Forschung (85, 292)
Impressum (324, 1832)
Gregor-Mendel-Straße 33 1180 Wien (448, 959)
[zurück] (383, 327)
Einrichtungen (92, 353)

WHAT NEEDS TO BE DONE ::
The requested lines run from the one with "Gregor-Mendel-Straße 33 1180 Wien (448, 959)" through the last line of the records. Return them exactly.

TASK RESULT ::
Gregor-Mendel-Straße 33 1180 Wien (448, 959)
[zurück] (383, 327)
Einrichtungen (92, 353)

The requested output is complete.